Comprehensive Numerical Analysis of a Four-Way Two-Position (4/2) High-Frequency Switching Digital Hydraulic Valve Driven by a Ring Stack Actuator

Abstract

This paper presents a feasibility study using a commercially available ring stack actuator to develop a four way-two position (4/2) high frequency switching digital hydraulic valve. The excellent characteristics of multilayer piezoelectric actuators, such as a simple design, reduced moving parts, high reliability, and fast response, make them ideal for constructing this type of digital hydraulic valve. High frequency switching digital hydraulic valves (HFSVs), indeed, must be able to switch from fully open to fully closed positions in less than 5 ms, while maintaining minimal pressure losses and delivering large flows. The proposed valve architecture is assessed using well-established equations implemented in a Simulink model, allowing the hydraulic, mechanical, and electrical parts of the valve to be accurately simulated.
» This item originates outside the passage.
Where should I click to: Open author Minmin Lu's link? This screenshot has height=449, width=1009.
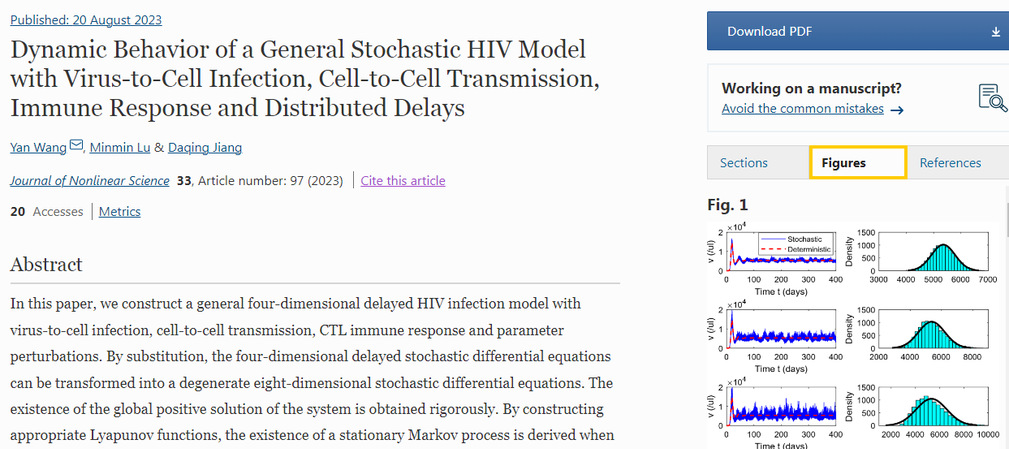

The paper first provides a detailed description of the numerical model. Next, the hysteresis model of the ring stack actuator is validated against the data provided by the manufacturers on their website. Finally, the numerical results obtained with both open-loop and closed-loop control systems are presented. The simulations show that at a switching frequency of 200 Hz with maximum amplitude and duty cycle of the input pulse digital signal, the valve exhibits high average flow rates (~60 L/min), low average power consumption (~1500 W), and maintains a pressure drop of only 15 bar. Moreover, the simulations reveal that the control system is very effective since the valve switching time is within 1 ms.